盧照看着丈夫的後背,不費什麽力氣,就聽懂了他的心事。她繼續溫聲道:“他們又問你要錢了麽?要多少,很多?多到你承受不起?”
秋原終于回過頭來看向妻子,點點頭,說:“對,他們要很多。并且我能預感到,他們會越要越多。盧照,如果我說,我不甘心被這樣訛詐,你會不會覺得我是個沒有氣度的人?”
盧照只是搖頭嘆息:“你在犯什麽傻?肯定會有這樣一天的阿,人心不足蛇吞象,對于郁家那些人來說,你毫無疑問是救命稻草。人在絕境之中,為了求生,必定無所不用其極。從郁家人出現在你面前的那一天,你就應該想到,這一輩子,他們是賴定你了。誰讓你富庶又慷慨,甘心情願救人于危難之中呢?”
這些事情,郁秋原未必沒在心裏琢磨過,只是剛開始,他不願門縫裏瞧人,把人看扁了。再怎麽說,他是郁太太生的,郁冬原更跟他同宗共祖,看輕郁家來的人,跟看輕郁秋原自己又有什麽兩樣?人窮志短,從那家裏走出來的人,都随着這樣的根。
長久地,秋原沒有再開口,反而負氣似地将太太抱進懷裏。
盧照被緊緊抱着,她大概能體會到郁秋原在氣憤什麽,又苦口婆心地勸他:“我們在一起這許多日子,你跟我,還需要妄自菲薄麽?你的出身,你的性情,你的為人……凡此種種,難道我會不清楚?你如今擺出這一張臭臉,預備給誰看?”
郁秋原抱得更緊些,低喃道:“盧照,我是不是跟你說過,我很想成為嚴子陵那樣的人。一個氣魄十足的男人,才足夠配你。而我,我總是多有不足……方方面面,多有不足……”

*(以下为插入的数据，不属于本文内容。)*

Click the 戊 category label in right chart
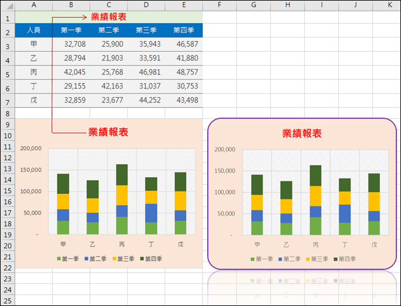 [374, 245]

盧照忍到這時候,終于聽不下去,她擡手捂了丈夫的嘴,戲谑道:“是是是,你誰也比不上。可是郁秋原,你有一個全天下男人都沒有的優點。”
秋原又有些不信,又有些好奇地接話:“什麽優點?”
“你運氣好啊。天底下的男人數以萬計,目前來說,就你一個人有福氣娶我。而你無比豔羨的那些人,他們大概永遠也沒有這樣的機會。不知我這樣講,你明不明白?”
到最後,郁秋原自己也笑了。他的确很走運,盧照畢竟是一個有智慧的太太。